MOTIFS DE LA DECISION

Sur les demandes principales

- Sur la liquidation de l’astreinte

L’article L131-1 du code des procédures civiles d’exécution dispose : “Tout juge peut, même d'office, ordonner une astreinte pour assurer l'exécution de sa décision.
Le juge de l'exécution peut assortir d'une astreinte une décision rendue par un autre juge si les circonstances en font apparaître la nécessité.”

L’article L131-2 du code des procédures civiles d’exécution dispose :
“L'astreinte est indépendante des dommages-intérêts.
L'astreinte est provisoire ou définitive. L'astreinte est considérée comme provisoire, à moins que le juge n'ait précisé son caractère définitif.
Une astreinte définitive ne peut être ordonnée qu'après le prononcé d'une astreinte provisoire et pour une durée que le juge détermine. Si l'une de ces conditions n'a pas été respectée, l'astreinte est liquidée comme une astreinte provisoire”.

L’article L131-3 du code des procédures civiles d’exécution dispose :
“L'astreinte, même définitive, est liquidée par le juge de l'exécution, sauf si le juge qui l'a ordonnée reste saisi de l'affaire ou s'en est expressément réservé le pouvoir”.

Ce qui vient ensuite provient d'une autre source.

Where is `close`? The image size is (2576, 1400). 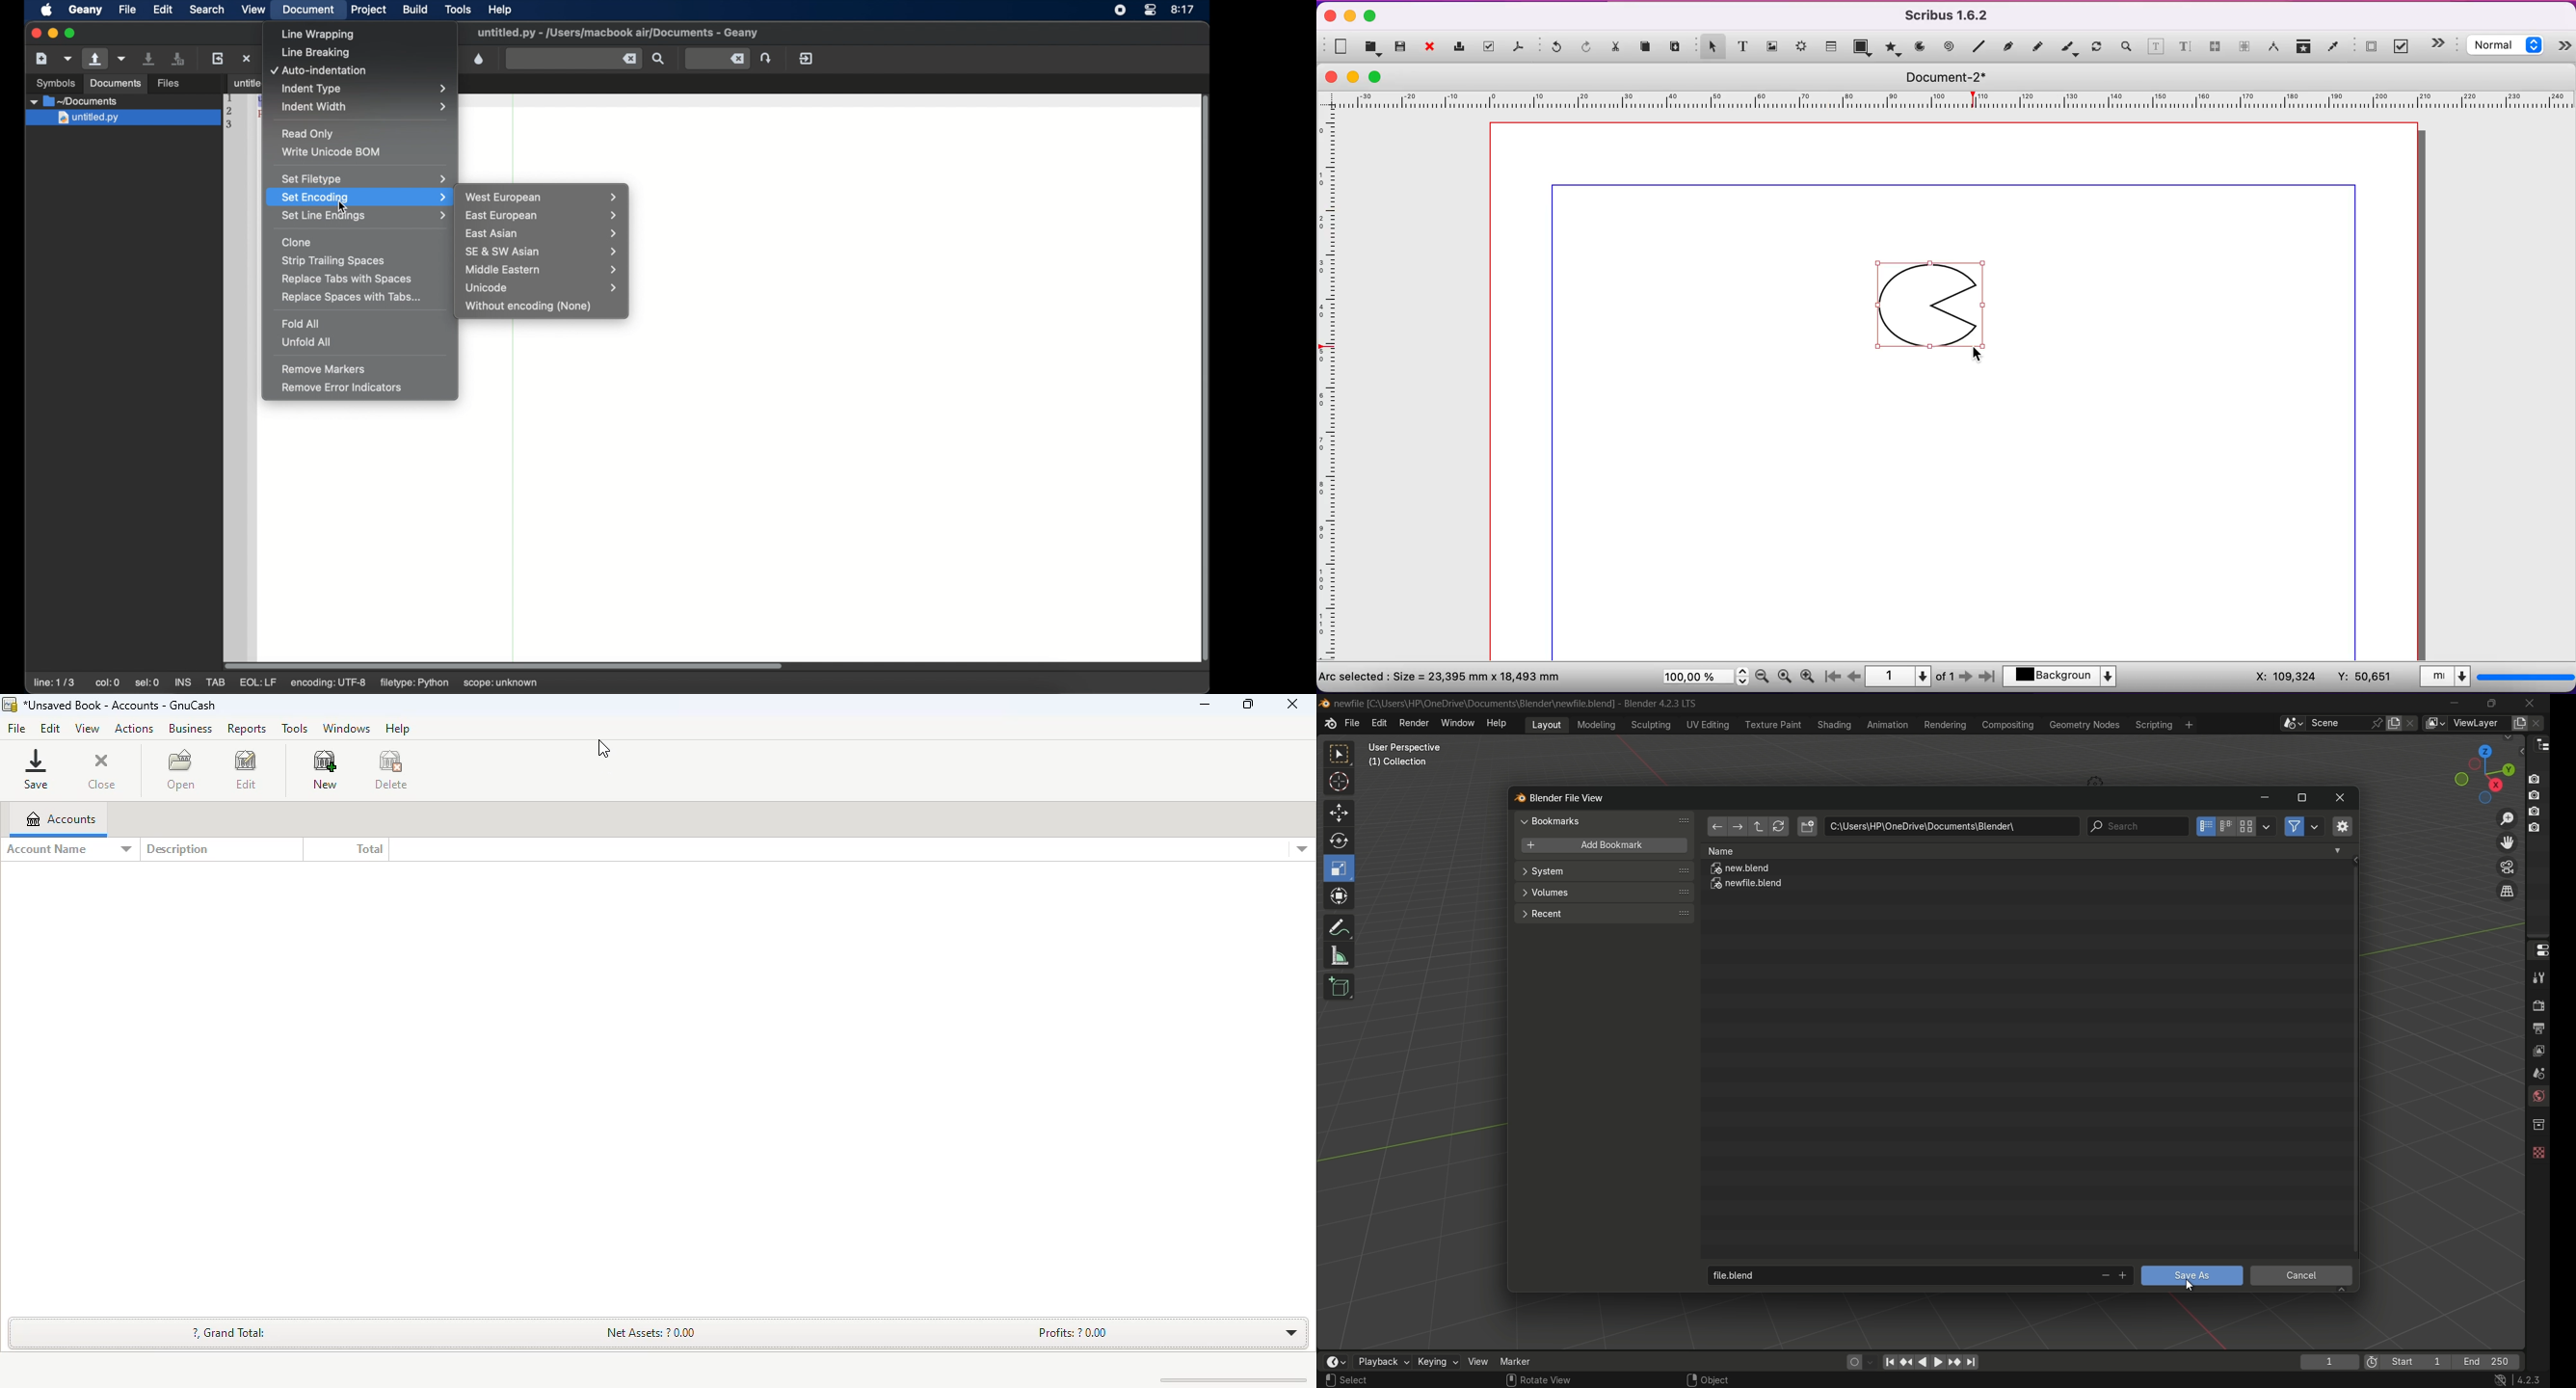
close is located at coordinates (1433, 48).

L’article L131-4 du code des procédures civiles d’exécution dispose :
“Le montant de l'astreinte provisoire est liquidé en tenant compte du comportement de celui à qui l'injonction a été adressée et des difficultés qu'il a rencontrées pour l'exécuter.
Le taux de l'astreinte définitive ne peut jamais être modifié lors de sa liquidation.
L'astreinte provisoire ou définitive est supprimée en tout ou partie s'il est établi que l'inexécution ou le retard dans l'exécution de l'injonction du juge provient, en tout ou partie, d'une cause étrangère”.

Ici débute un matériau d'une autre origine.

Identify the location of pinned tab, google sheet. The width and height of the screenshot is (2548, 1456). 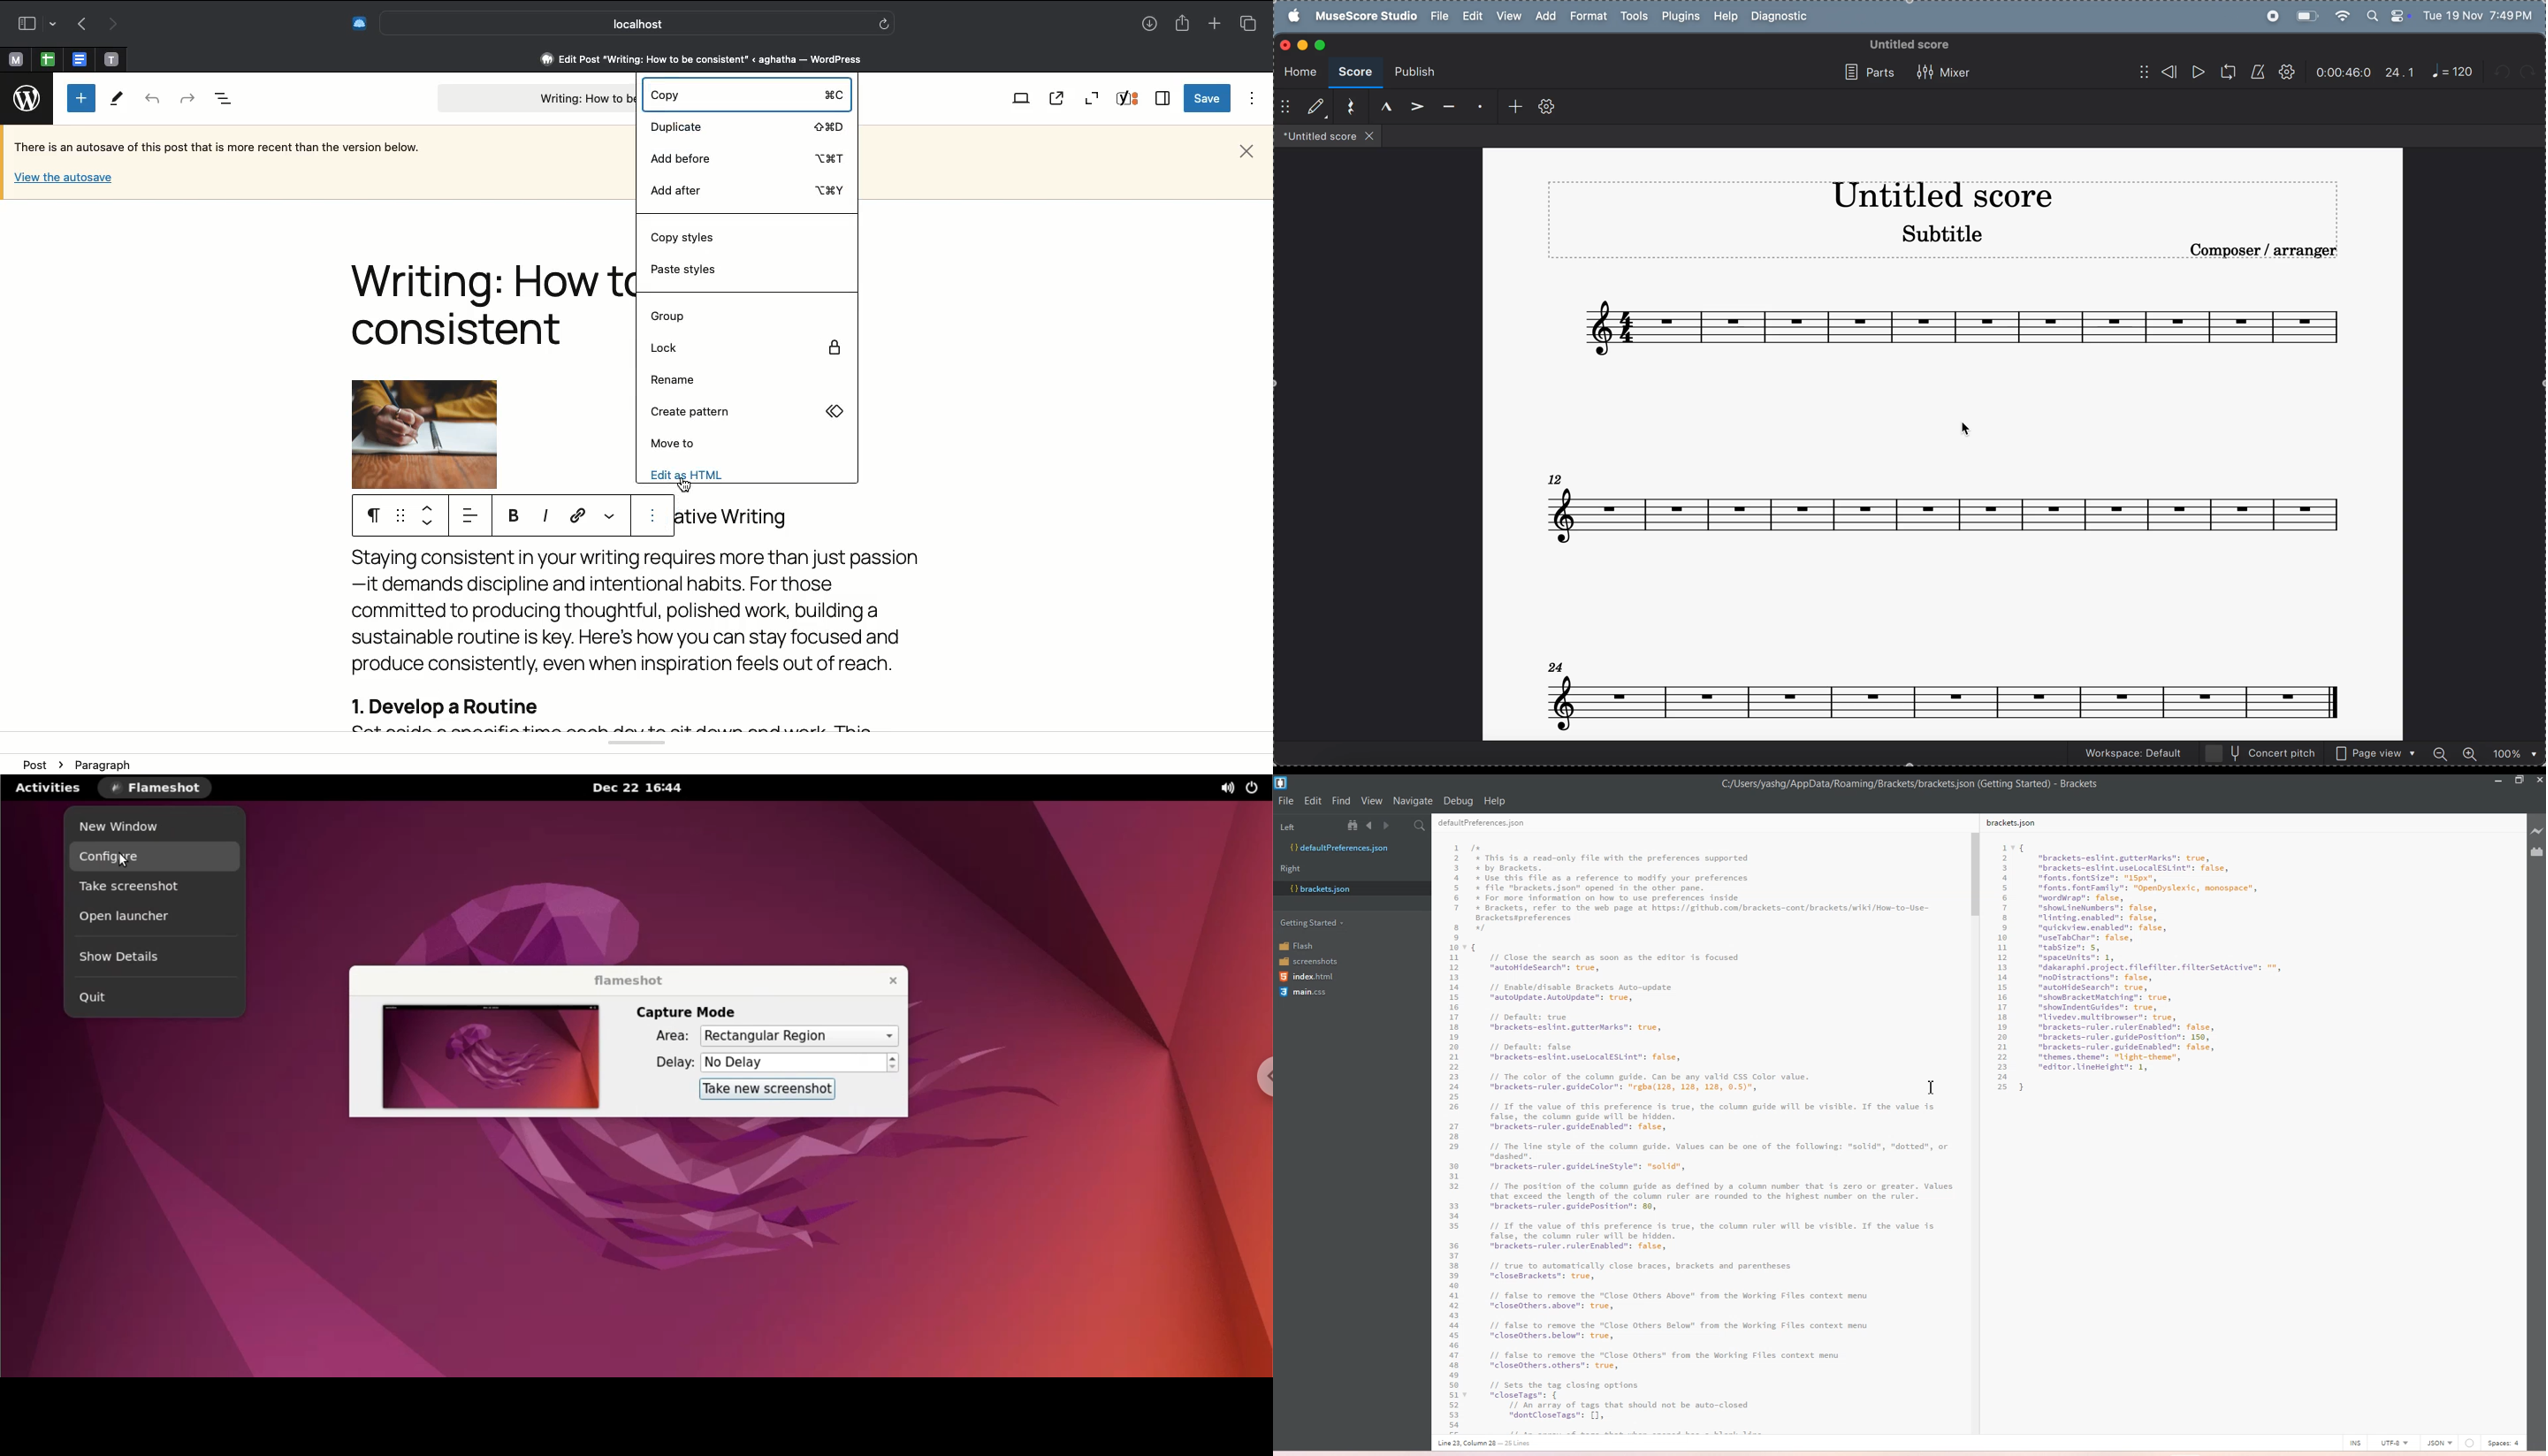
(47, 57).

Toutefois, au visa de la Convention de sauvegarde des droits de l'homme et des libertés fondamentales entrée en vigueur le 3 septembre 1953 et de son Protocole n° 1 applicable depuis le 1er novembre 1998, le juge du fond doit se livrer lors de la liquidation d'une astreinte provisoire à un contrôle de proportionnalité entre l'atteinte portée au droit de propriété du débiteur et le but légitime qu’elle poursuit, sans pour autant, à ce stade de l'évolution de la jurisprudence, considérer les facultés financières de celui-ci.

Enfin, l’article R121-1 alinéa 2 du Code des procédures civiles d’exécution dispose que:
« Le juge de l'exécution ne peut ni modifier le dispositif de la décision de justice qui sert de fondement aux poursuites, ni en suspendre l'exécution. »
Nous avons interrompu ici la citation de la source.